▶ _Aim of the task_
Write out each line of the entries below that holds the word "target".

*** Records for this task ***

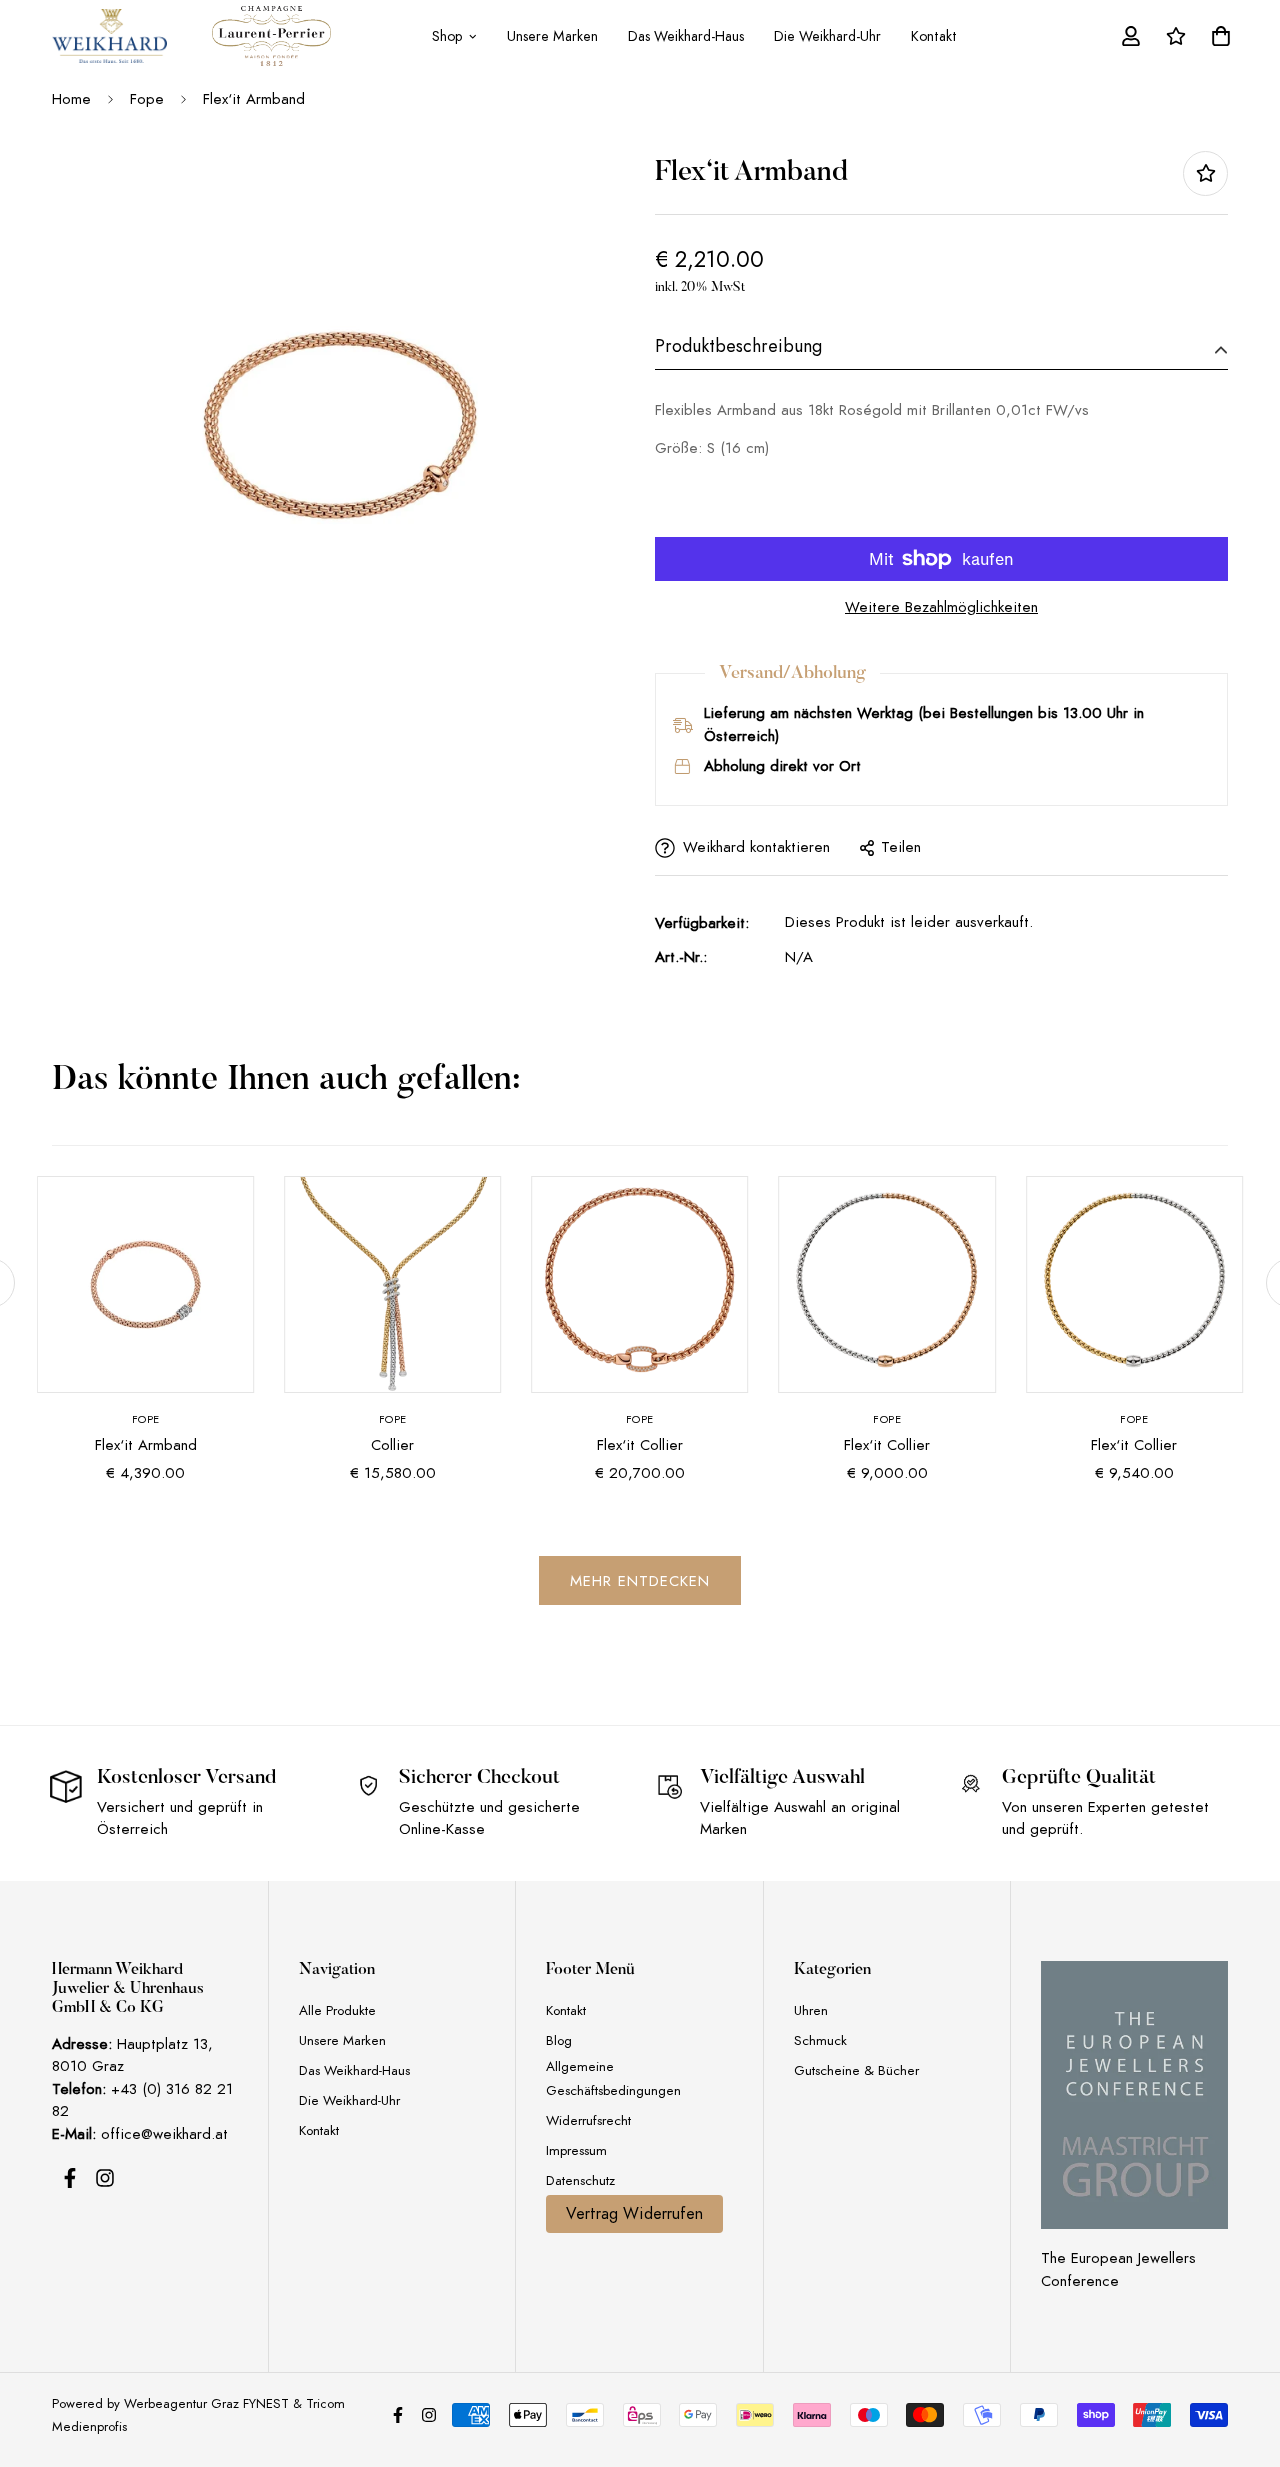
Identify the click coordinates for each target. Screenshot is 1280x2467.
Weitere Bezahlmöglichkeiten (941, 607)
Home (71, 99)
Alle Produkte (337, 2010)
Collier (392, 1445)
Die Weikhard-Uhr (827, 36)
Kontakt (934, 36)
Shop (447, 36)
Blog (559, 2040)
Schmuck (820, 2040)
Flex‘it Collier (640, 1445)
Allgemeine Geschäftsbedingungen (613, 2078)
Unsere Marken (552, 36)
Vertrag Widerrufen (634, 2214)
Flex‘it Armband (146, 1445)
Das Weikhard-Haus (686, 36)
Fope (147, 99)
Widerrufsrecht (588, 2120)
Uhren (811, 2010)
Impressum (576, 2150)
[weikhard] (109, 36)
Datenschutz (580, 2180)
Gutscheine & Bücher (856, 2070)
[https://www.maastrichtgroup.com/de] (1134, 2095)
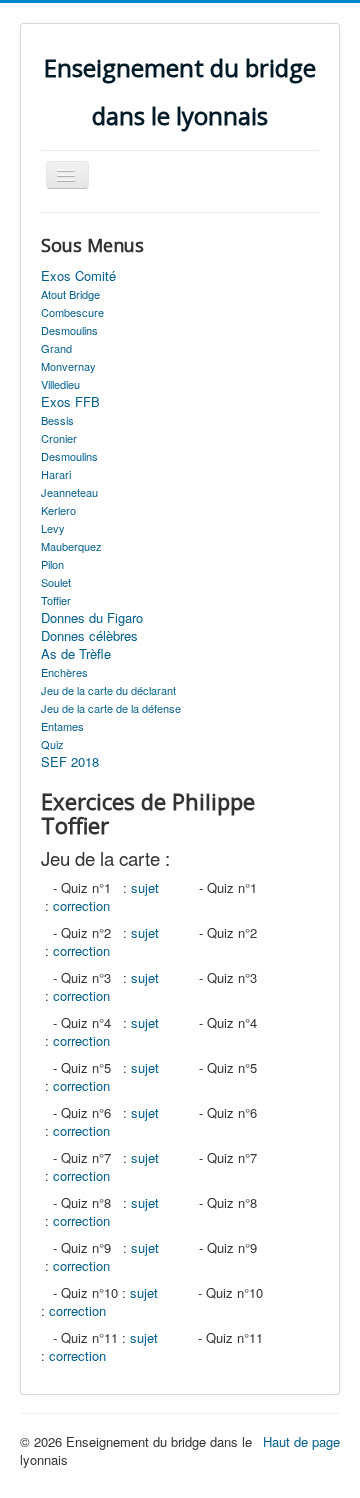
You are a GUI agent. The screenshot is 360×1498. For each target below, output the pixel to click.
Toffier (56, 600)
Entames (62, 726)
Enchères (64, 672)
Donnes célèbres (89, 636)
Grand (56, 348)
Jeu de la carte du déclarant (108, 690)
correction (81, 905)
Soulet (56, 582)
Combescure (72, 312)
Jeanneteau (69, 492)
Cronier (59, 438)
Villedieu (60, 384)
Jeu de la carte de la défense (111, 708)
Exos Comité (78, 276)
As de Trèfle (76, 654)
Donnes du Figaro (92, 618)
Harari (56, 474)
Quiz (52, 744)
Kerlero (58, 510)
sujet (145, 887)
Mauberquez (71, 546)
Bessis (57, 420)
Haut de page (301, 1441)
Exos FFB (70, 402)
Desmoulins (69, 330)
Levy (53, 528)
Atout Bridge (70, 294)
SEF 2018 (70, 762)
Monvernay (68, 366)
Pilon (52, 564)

*** End of Records for this task ***

▶ _Exercise answer_
Identify the click coordinates for each target. Screenshot is 1280x2467.
You are a GUI agent. The screenshot is 360×1498. For each target below, output the pixel to click.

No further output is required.